Il n’est pas du tout question de « droit sur les fonds » dans le billet, prenez autant de photos de livres que vous voulez ! Vous décrivez qu’il y a un réel intérêt à venir en librairie. Ceci est une chance pour nous. Mais il est question de notre savoir-faire à proposer un assortiment qui fait sens dans la production abondante, notre capacité d'appariement. Comment le faire valoir commercialement ? Et c’est bien ça qui est en jeu et qui est impalpable, difficile à faire valoir et à monétiser, et qui est la marque de fabrique d’un bon rayon… quand paradoxalement un critère très couru dans les marché publics peut être « combien de tires proposez-vous en magasin ?» alors même que le besoin du bibliothécaire n’est pas dans la quantité mais surtout dans la prescription. Bref, on ne va pas refaire l’histoire de la dérive de critère qui ont éloigné des librairies des marchés et que nous nous employons tous à pallier.… on pourrait imaginer faire payer un droit d’entrée dans la librairie pour rémunérer le travail d’assortiment qui permet au bibliothécaire de faire une bonne recherche bibliographique gratuite sur place (mais non , je blague, c’est pas un article d’Emmanuel Pierrat sur l’espionnage détendez-vous)

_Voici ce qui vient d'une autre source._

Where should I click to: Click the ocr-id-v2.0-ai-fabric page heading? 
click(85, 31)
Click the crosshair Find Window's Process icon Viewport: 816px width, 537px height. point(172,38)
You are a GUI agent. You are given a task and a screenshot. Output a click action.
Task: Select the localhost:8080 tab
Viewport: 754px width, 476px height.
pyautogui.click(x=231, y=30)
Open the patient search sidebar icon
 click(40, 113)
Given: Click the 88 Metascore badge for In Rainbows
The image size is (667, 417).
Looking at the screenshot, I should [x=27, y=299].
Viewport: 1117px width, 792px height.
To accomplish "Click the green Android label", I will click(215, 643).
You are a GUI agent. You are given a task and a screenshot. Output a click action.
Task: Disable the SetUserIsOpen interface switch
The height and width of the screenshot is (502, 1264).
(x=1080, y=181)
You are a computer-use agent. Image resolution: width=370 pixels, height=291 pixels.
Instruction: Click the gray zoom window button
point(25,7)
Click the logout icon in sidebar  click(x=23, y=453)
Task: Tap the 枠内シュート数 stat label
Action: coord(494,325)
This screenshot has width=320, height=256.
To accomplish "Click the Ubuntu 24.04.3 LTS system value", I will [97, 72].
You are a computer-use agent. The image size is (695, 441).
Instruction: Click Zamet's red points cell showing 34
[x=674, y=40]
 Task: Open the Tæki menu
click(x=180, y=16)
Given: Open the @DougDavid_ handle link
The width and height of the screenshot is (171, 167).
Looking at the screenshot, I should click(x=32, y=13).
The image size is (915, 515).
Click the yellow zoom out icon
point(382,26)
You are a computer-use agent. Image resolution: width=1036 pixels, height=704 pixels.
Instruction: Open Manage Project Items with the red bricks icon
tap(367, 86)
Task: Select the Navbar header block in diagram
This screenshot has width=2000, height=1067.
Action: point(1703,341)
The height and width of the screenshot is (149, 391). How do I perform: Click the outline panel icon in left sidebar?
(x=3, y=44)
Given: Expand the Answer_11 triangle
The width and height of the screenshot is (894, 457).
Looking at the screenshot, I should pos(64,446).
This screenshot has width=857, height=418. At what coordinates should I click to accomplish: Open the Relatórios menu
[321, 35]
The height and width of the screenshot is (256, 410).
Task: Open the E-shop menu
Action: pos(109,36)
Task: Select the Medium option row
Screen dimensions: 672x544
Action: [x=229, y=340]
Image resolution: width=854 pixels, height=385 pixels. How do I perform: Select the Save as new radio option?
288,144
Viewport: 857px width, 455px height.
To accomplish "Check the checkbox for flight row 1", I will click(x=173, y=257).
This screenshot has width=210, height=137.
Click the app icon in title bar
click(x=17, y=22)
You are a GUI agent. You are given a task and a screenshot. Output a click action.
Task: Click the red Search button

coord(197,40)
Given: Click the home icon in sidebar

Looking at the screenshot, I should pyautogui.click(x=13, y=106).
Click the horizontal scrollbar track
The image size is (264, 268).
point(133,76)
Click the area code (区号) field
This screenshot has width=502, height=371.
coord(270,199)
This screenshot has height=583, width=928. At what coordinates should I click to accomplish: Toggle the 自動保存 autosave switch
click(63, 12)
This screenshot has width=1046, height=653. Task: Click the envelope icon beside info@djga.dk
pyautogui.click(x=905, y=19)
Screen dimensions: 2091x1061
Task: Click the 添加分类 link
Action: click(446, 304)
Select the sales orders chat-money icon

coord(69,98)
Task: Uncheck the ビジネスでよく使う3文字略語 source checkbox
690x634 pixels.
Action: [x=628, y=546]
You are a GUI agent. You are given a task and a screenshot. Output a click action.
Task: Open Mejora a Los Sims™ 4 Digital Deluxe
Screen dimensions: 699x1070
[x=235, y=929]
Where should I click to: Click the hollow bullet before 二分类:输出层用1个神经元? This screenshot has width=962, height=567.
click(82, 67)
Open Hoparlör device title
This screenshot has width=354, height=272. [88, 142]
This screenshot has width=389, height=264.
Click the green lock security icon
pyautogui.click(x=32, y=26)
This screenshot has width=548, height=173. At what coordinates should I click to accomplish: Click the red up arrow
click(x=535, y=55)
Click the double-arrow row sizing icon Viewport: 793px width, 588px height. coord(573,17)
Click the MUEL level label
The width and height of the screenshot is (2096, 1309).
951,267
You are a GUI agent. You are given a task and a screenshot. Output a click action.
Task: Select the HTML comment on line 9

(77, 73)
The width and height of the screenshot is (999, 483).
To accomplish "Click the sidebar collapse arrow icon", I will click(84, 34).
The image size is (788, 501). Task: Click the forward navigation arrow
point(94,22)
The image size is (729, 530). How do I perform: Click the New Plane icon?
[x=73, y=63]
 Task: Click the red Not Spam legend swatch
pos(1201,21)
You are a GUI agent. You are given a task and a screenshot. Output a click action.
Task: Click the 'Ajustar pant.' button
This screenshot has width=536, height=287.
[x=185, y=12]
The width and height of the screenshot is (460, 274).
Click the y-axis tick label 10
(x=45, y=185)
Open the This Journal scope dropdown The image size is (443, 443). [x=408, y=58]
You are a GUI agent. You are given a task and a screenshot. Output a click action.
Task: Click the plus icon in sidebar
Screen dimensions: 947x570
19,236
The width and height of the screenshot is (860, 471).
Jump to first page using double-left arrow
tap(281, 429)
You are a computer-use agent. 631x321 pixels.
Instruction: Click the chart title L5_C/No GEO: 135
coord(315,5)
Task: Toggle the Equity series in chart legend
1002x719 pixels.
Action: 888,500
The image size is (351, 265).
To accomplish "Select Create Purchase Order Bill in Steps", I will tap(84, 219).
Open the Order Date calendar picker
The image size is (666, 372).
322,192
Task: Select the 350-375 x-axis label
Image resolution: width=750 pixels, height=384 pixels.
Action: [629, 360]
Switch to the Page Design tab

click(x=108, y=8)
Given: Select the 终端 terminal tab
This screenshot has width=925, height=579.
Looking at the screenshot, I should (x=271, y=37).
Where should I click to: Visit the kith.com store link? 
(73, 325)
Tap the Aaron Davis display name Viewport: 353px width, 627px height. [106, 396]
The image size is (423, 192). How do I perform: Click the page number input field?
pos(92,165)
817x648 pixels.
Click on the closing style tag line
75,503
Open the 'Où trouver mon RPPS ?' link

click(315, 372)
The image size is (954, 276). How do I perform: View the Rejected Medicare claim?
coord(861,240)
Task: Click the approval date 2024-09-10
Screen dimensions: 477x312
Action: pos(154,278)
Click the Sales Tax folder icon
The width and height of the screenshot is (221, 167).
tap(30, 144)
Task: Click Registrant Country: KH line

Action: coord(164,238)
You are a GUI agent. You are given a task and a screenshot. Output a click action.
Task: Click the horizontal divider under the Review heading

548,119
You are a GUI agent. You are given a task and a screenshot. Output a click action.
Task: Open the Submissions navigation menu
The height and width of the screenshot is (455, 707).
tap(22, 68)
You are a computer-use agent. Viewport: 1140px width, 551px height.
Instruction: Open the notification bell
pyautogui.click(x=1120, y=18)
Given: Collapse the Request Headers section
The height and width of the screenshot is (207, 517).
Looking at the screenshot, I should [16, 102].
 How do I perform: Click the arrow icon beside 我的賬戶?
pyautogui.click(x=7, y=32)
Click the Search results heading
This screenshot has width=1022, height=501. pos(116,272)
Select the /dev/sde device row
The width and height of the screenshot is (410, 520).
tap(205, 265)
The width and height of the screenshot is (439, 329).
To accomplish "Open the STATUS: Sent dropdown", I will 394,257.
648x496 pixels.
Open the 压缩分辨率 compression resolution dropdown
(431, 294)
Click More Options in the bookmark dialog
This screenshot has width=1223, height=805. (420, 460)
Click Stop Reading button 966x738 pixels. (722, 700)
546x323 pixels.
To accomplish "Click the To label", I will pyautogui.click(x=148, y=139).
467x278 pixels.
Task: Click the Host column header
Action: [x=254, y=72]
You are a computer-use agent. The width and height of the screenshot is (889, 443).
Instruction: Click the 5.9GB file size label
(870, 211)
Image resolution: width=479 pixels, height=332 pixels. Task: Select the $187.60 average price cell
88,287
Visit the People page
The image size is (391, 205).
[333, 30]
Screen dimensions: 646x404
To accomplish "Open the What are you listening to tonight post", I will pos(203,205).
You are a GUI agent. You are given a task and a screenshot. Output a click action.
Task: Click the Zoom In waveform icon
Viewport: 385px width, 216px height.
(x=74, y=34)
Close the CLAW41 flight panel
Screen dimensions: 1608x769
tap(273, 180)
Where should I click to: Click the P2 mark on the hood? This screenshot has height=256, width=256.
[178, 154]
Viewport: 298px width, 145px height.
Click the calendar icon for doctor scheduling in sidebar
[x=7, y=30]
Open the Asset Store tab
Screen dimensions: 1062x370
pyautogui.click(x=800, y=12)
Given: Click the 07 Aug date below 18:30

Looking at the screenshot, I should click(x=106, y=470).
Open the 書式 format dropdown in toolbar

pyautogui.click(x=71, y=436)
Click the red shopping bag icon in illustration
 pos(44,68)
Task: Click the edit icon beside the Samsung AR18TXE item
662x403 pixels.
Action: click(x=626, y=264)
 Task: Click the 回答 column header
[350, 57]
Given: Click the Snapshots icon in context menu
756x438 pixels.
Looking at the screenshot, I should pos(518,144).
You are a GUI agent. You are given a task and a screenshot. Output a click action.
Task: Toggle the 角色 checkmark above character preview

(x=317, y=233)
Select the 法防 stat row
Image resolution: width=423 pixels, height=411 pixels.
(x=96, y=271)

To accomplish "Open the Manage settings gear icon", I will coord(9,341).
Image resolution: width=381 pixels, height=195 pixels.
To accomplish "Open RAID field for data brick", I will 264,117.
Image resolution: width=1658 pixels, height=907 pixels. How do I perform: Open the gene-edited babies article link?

De façon générale je suis contre l'agacement au travail, on fait tous un métier de passion peu payé, alors si en plus on s'amuse pas au travail et qu'on doit s'agacer sans cesse, c'est pas une vie. Mais souvent l’agacement est un bon indice qu’il y a quelquechose d’intéressant à développer et qui manque réellement. Et oui, ça m’agace de voir des bibliothécaires acheter les livres ailleurs que chez moi en se fondant sur un service que je leur offre (mise à disposition d’un assortiment de qualité, conseils). Je me dis que ça m’agace parceque mon service n’est pas reconnu mais que j’ai dû rater quelquechose pour ne pas être partie prenante de l’achat de ce bibliothécaire. Comme souvent dans ce genre de cas, on se rend compte qu'il faut rebondir dessus et transformer la situation pour créer un service innovant, bien pensé et pratique. Créer… ensemble ?

Lully a dit…

Tout de même, les bibliothécaires qui viennent "simplement" prendre des photos d'ouvrages ne vous demandent aucun service, ne bénéficient d'aucune de vos compétences (certes riches, nombreuses et incontestables).
Et eux n'ont pas le recours, comme les libraires, de renvoyer à l'éditeur un livre qui finalement ne sort pas ou dont le contenu ne correspond pas à leur attente.

Mlle F. a dit…

ha! je le savais, faire payer un droit d'entrée est le plus efficace car on ne se rend pas compte comment on se décarcasse pour que le client ait l'impression de trouver tout seul le livre qui va bien dans une librairie qui a de la geule tous les jours ;-)

N'empêche je retiens le très bon argument qui doit en effet beaucoup peser dans vos décisions "un bon feuilletage prévient du désherbage"

Sophie Bib a dit…

à mon tour de réagir puisque vous proposez aussi de me botter les fesses ;-)
Le libraire chez qui je suis allée appartient à une chaine qui se revendiquait comme "agitateur de je sais plus trop quoi..." il y a quelques années. Je suis allée là-bas parce que le libraire local ne me proposait pas suffisamment de titres dans les domaines recherchés (normal la surface n'est pas la même), je n'avais pas besoin de conseils juste d'un choix conséquent. Nous sommes donc exactement dans la situation inverse : chercher des références dans une librairie à enseigne nationale pour ensuite commander chez le libraire local.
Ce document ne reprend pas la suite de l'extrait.